可眼下的事情,偏偏就那么不正常的发生了。

唐军的右翼崩溃了……

右翼的士卒本来就有很多是原来的河北士卒,他们投降大唐的时日也没有外人想像中的长,对李唐的忠诚度也是可想而知了。

何况,大唐让他们一直服役,试图将他们消耗在战场上的手段,也不是没有聪明人看不出来,之前的时候唐军势大,忍了就忍了。

可如今,眼看自家要被推到最危险的地方,这些原来的河北道士卒们,经过隋末乱世养出来的那种狡狯就一下子爆发出来了。

其实只要他们能冷静下来,有着多年从军经历的他们自然会清楚,阵前不战而溃会是多么自寻死路的行为,可眼下雍军带来的压力实在太大了。

六七千人的前军,只是短短的时间,就在他们眼前化为乌有,这样的刺激不是每一个人都能承受的。

于是乎,这支本来还能算是精锐的唐军,就在瞬间变成了雍军刀口下的小绵羊,好在之前李湛就有命令,若是愿意弃械投降者免死,所以他们是不会死了,但可能会害死很大一批袍泽。

李湛此时正在简单地调度手下的骑兵,其实所谓的调度,也只是很简单的两个命令,重骑兵放缓脚步,轻骑兵向前追击。

这样的调度并不是说他想要放李靖等人一马,而是有着实际考虑的。

首先,重骑兵经过一段冲刺,马力已经有些跟不上了,毕竟他们的马匹虽然都是良驹,可负重太多,而且还是冲击唐军军阵的主要力量,对马的消耗是很大的。

若是强行让重骑兵继续冲击,恐怕有不少人都没有死于唐军的攻击,而会死于马匹突然倒毙人载下去摔死了。

这样不必要的损失,是李湛力图避免的,重骑兵这样金贵的兵种,谁损失谁心疼。

另外,现在雍军的阵型也已经变了,不再是重骑兵一马当先,成为整个雍军最为突出的箭头了,两翼的轻骑兵因为速度快,已经超过重骑兵了。

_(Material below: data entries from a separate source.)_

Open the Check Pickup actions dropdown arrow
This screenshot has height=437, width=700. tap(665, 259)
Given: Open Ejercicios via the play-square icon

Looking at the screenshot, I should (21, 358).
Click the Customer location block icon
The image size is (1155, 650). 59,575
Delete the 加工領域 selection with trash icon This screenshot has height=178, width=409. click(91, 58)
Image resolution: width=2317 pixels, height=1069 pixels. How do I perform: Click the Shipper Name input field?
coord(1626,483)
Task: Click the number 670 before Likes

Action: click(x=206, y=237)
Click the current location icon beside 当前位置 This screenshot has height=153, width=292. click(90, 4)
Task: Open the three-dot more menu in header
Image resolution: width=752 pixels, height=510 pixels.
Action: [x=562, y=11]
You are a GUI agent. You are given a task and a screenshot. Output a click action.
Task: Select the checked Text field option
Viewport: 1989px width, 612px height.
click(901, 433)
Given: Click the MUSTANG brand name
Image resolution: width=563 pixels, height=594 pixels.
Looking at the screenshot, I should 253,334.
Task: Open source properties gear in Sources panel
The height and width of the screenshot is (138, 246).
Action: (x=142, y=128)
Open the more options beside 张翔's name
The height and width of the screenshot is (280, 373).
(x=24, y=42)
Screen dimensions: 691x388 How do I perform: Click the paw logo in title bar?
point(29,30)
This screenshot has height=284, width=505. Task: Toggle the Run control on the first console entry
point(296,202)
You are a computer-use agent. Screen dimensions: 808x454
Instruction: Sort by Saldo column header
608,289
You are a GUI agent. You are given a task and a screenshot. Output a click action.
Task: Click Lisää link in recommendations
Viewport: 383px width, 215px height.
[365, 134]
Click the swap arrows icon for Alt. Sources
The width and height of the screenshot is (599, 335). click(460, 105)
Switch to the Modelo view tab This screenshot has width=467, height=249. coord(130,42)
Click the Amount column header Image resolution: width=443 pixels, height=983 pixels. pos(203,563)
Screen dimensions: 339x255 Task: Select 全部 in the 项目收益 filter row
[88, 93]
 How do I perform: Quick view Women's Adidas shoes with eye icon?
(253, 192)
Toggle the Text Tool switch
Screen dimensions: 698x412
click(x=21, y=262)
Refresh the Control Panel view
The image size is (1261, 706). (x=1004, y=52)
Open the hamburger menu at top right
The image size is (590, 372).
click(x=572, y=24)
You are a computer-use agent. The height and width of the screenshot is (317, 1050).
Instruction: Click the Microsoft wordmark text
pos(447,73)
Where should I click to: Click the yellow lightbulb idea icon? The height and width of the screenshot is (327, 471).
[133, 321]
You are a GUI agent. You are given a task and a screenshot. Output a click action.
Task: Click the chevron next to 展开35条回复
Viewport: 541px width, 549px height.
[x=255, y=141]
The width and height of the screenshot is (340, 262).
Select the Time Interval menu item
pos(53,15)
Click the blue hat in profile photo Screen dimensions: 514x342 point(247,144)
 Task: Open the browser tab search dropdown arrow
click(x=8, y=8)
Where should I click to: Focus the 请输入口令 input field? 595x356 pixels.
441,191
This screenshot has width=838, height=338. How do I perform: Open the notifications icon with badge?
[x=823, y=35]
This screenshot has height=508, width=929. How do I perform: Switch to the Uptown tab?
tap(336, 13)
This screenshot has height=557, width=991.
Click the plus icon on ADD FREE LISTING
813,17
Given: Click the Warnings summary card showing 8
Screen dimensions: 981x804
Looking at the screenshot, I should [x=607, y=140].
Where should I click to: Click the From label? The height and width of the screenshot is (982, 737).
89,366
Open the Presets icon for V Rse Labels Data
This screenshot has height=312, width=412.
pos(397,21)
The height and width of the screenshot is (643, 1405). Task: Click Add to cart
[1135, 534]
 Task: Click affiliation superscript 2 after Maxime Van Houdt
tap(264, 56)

本来在两翼的狄青等人已经冲到了李湛的前头,就算李湛不下达这样的命令,阵型也会自动成为这样。

说到底,大规模的骑兵调度实在太难了。

毕竟骑兵不同于步兵,行进间的速度很慢,可以从容的通过战旗、军鼓等手段进行调动,骑兵作战往往只是一个瞬间,可能就跑出去了上千米。

一旦真的全力冲锋起来,压根就没有可调度的空间,有时候真的只能全凭将领们的临阵判断。

何况,这次和唐军的交战也不同于之前李湛带着骑兵远征塞外,那时候他可以从容的探听附近的消息,安排相应的战术。

谁让当时草原上基本已经没有能威胁到李湛所部的力量了呢?

正是因为有余力,而且多为偷袭作战,李湛所拥有的的腾挪空间就越大。

可现在是正面交锋,还是和留守草原的老弱病残完全没得比的唐军精锐,这时候李湛要做的就是一口气冲散唐军的所有阵型。

正所谓一鼓作气,再而衰,三而竭。